I am working on a "counting days" problem almost identical to this one. I have a list of date(s), and need to count how many days used excluding duplicate, and handling the gaps. Same input and output.
From: Markus Jarderot
Input
ID d1 d2
1 2011-08-01 2011-08-08
1 2011-08-02 2011-08-06
1 2011-08-03 2011-08-10
1 2011-08-12 2011-08-14
2 2011-08-01 2011-08-03
2 2011-08-02 2011-08-06
2 2011-08-05 2011-08-09
Output
ID hold_days
1 11
2 8
SQL to find time elapsed from multiple overlapping intervals
But for the life of me I couldn't understand Markus Jarderot's solution.
SELECT DISTINCT
t1.ID,
t1.d1 AS date,
-DATEDIFF(DAY, (SELECT MIN(d1) FROM Orders), t1.d1) AS n
FROM Orders t1
LEFT JOIN Orders t2 -- Join for any events occurring while this
ON t2.ID = t1.ID -- is starting. If this is a start point,
AND t2.d1 <> t1.d1 -- it won't match anything, which is what
AND t1.d1 BETWEEN t2.d1 AND t2.d2 -- we want.
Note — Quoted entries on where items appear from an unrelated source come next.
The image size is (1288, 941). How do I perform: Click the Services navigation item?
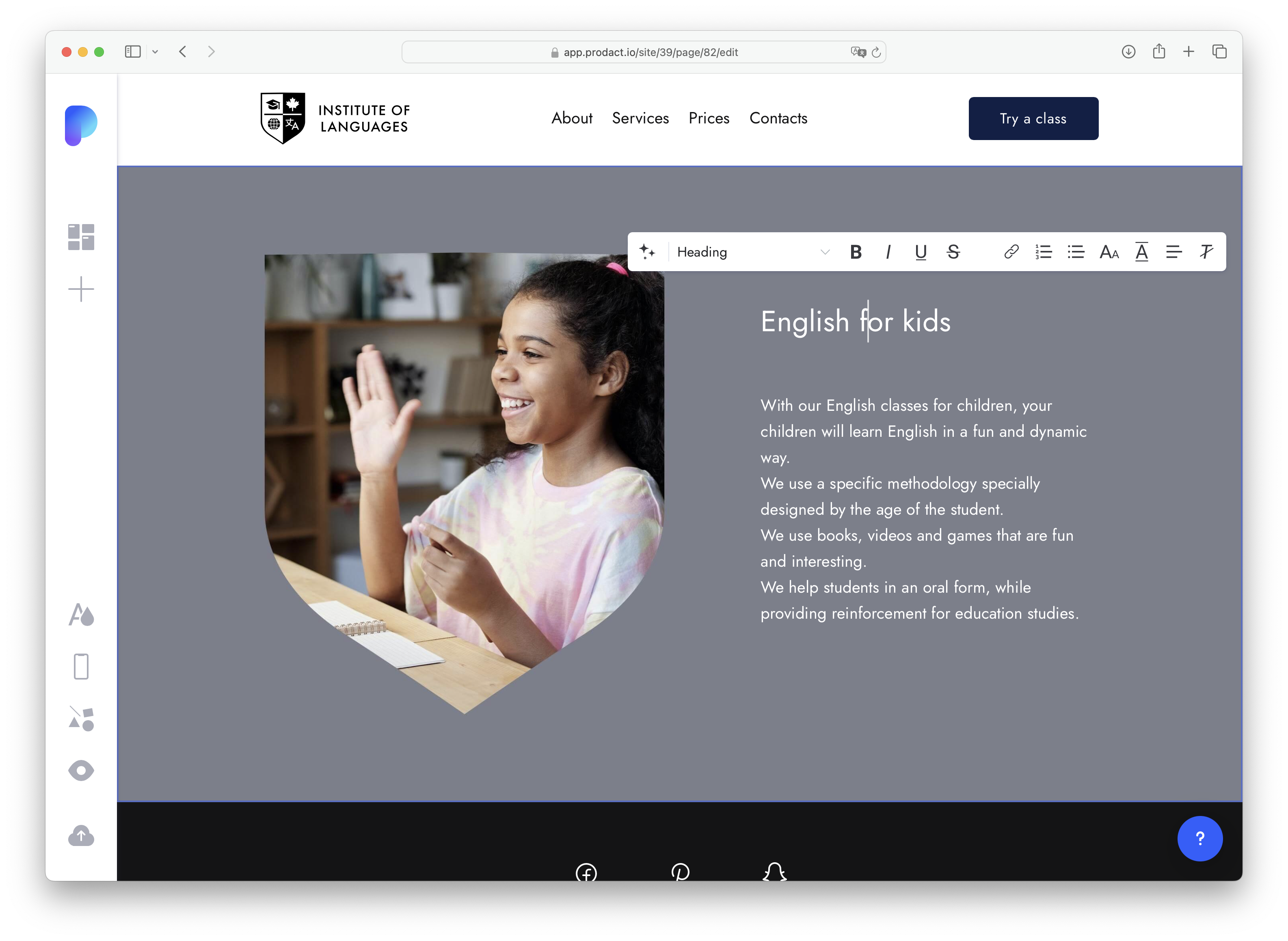640,119
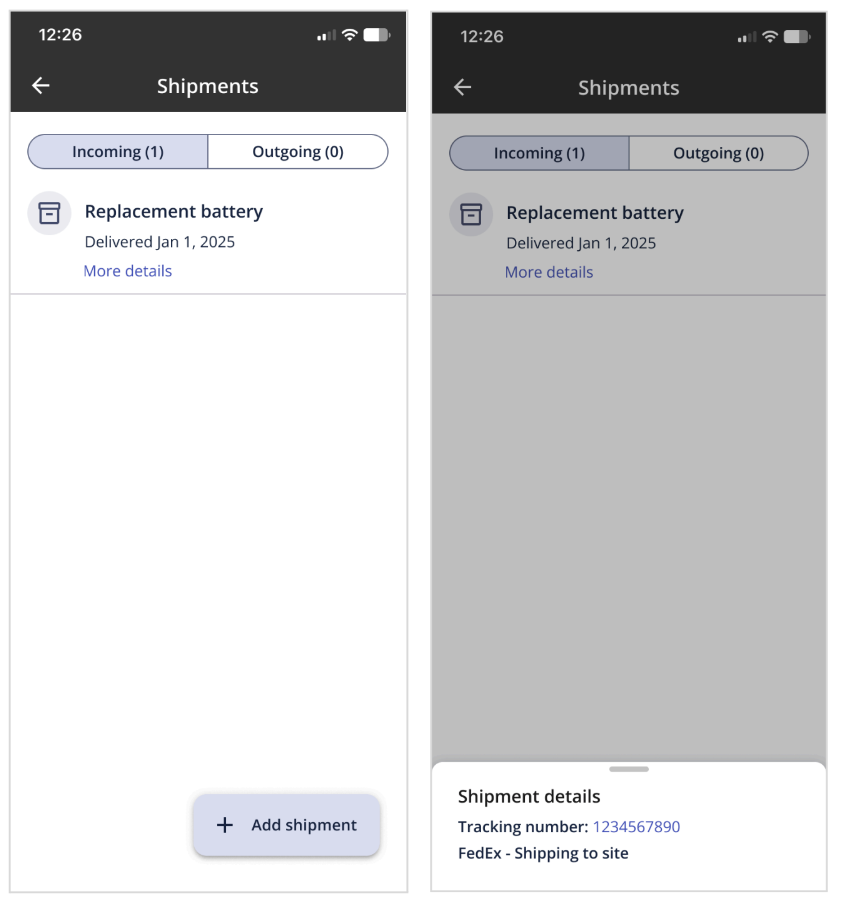Tap the battery status icon on the dimmed screen
Image resolution: width=848 pixels, height=906 pixels.
click(x=797, y=37)
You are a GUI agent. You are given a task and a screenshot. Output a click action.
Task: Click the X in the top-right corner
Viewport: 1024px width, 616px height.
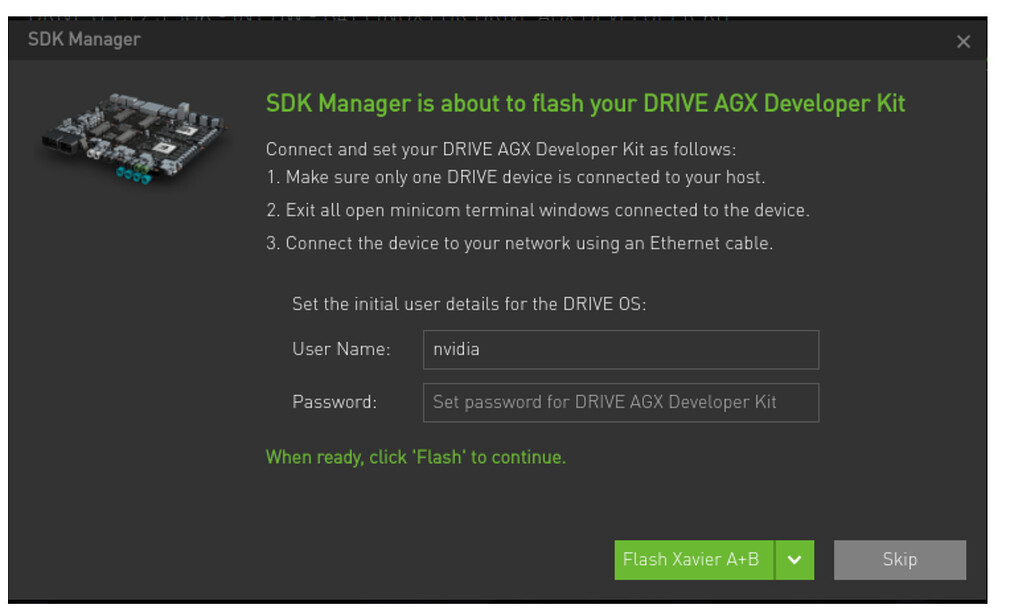tap(963, 41)
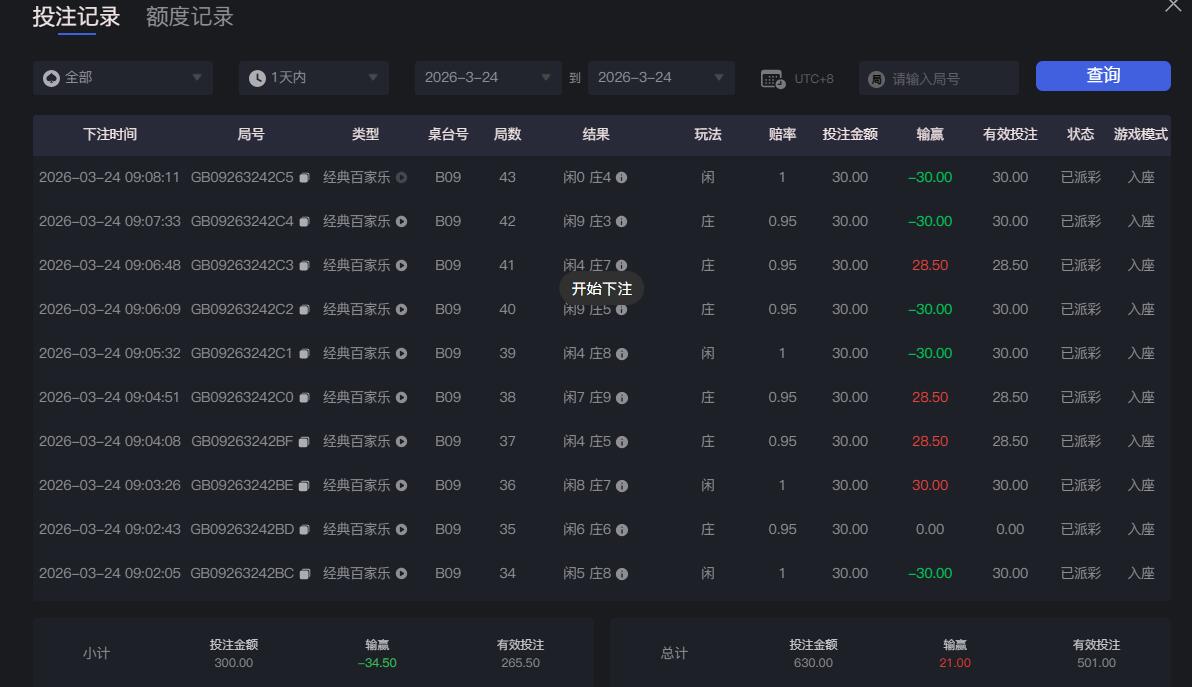Expand the end date dropdown

coord(661,77)
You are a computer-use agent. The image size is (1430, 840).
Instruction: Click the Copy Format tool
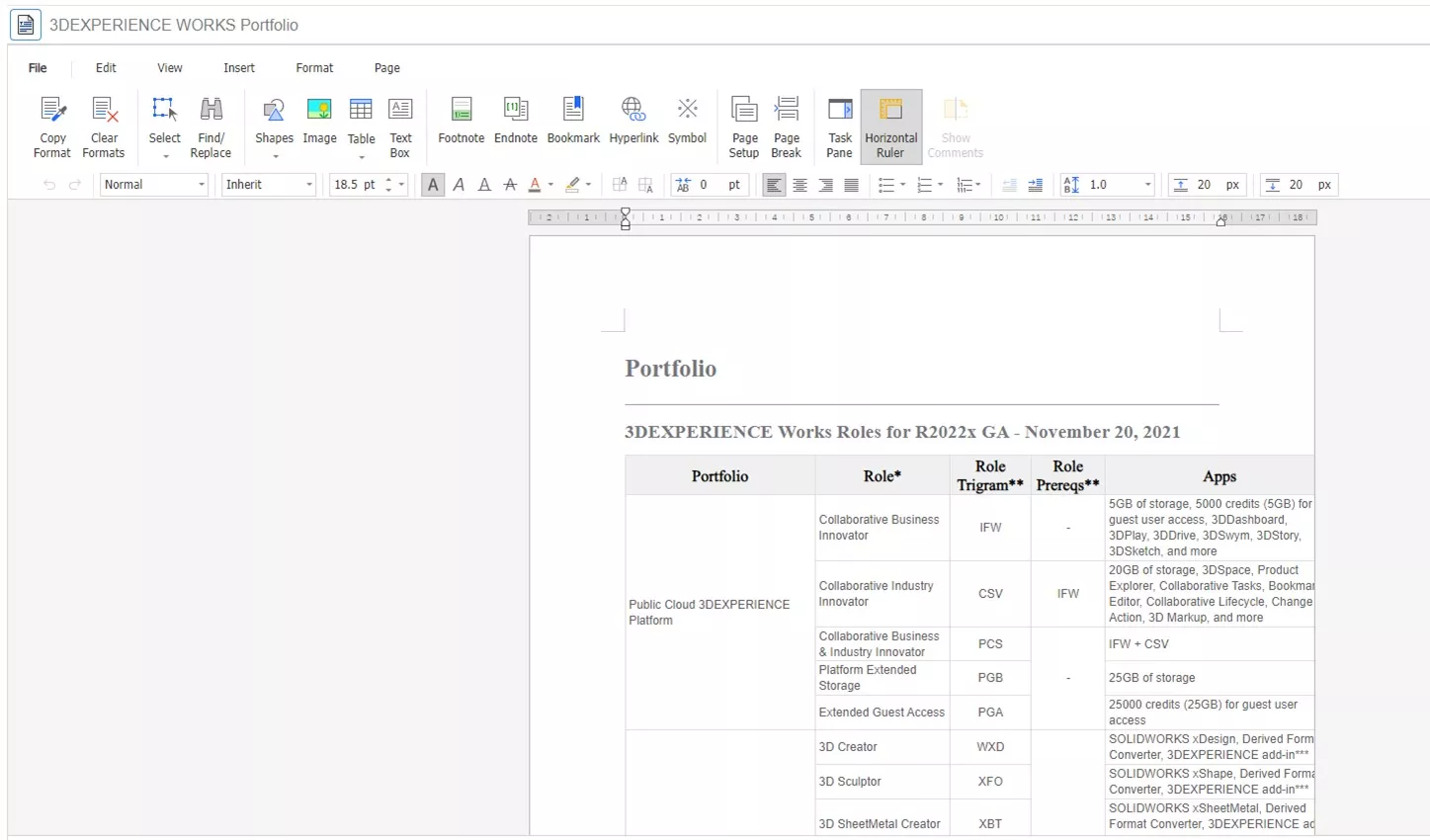pyautogui.click(x=52, y=126)

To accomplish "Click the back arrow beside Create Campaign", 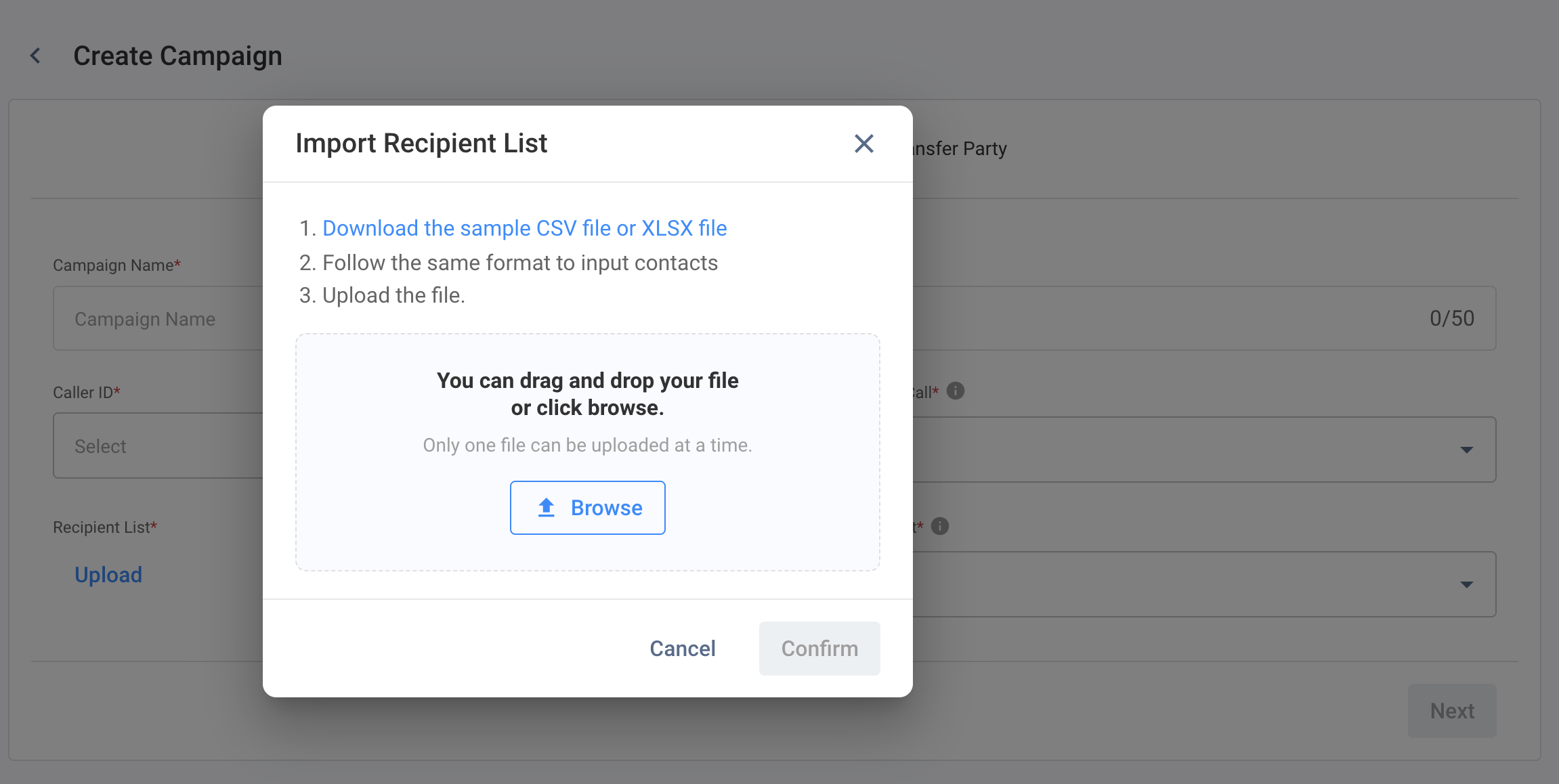I will (36, 56).
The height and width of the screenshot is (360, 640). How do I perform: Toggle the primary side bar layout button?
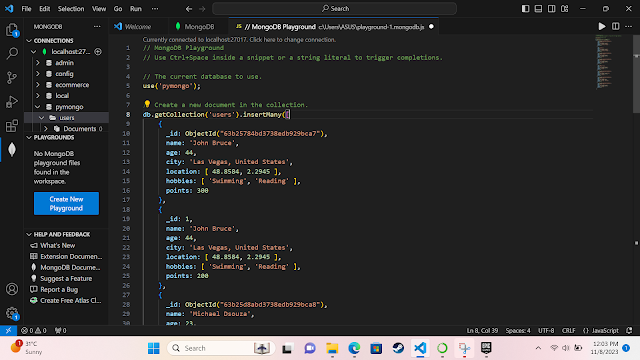(x=525, y=9)
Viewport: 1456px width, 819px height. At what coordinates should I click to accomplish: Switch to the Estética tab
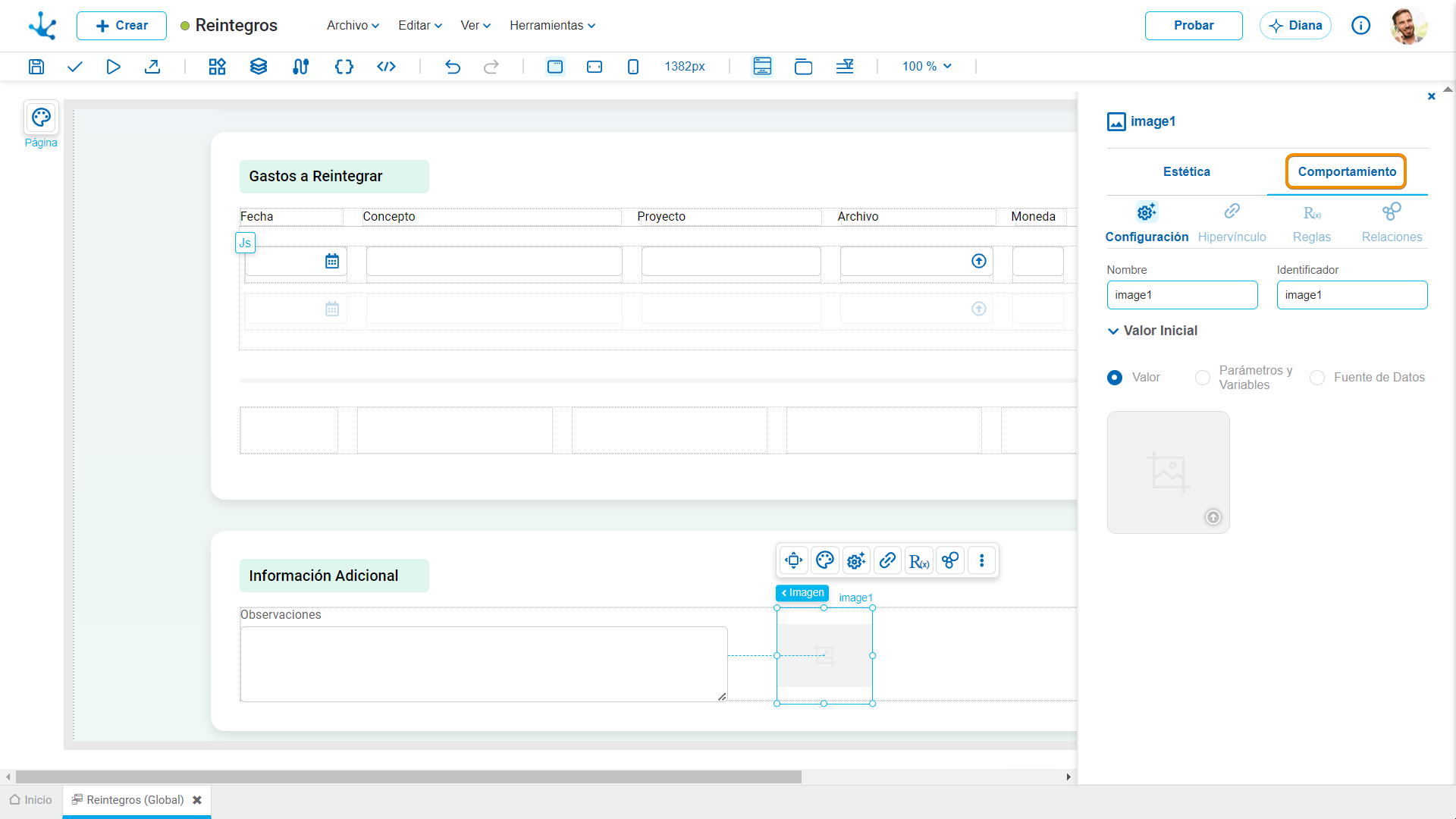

GROUP BY t1.ID, t1.d1, t1.d2
HAVING COUNT(t2.ID) = 0
Why is DATEDIFF(DAY, (SELECT MIN(d1) FROM Orders), t1.d1)
picking from the min(d1)
from the entire list? Is that regardless of ID.
And what does t1.d1 BETWEEN t2.d1 AND t2.d2 do
? Is that to ensure only overlapped interval are calculated?
Same thing with group by, I think because if in the event the same identical period will be discarded? I tried to trace the solution by hand but getting more confused.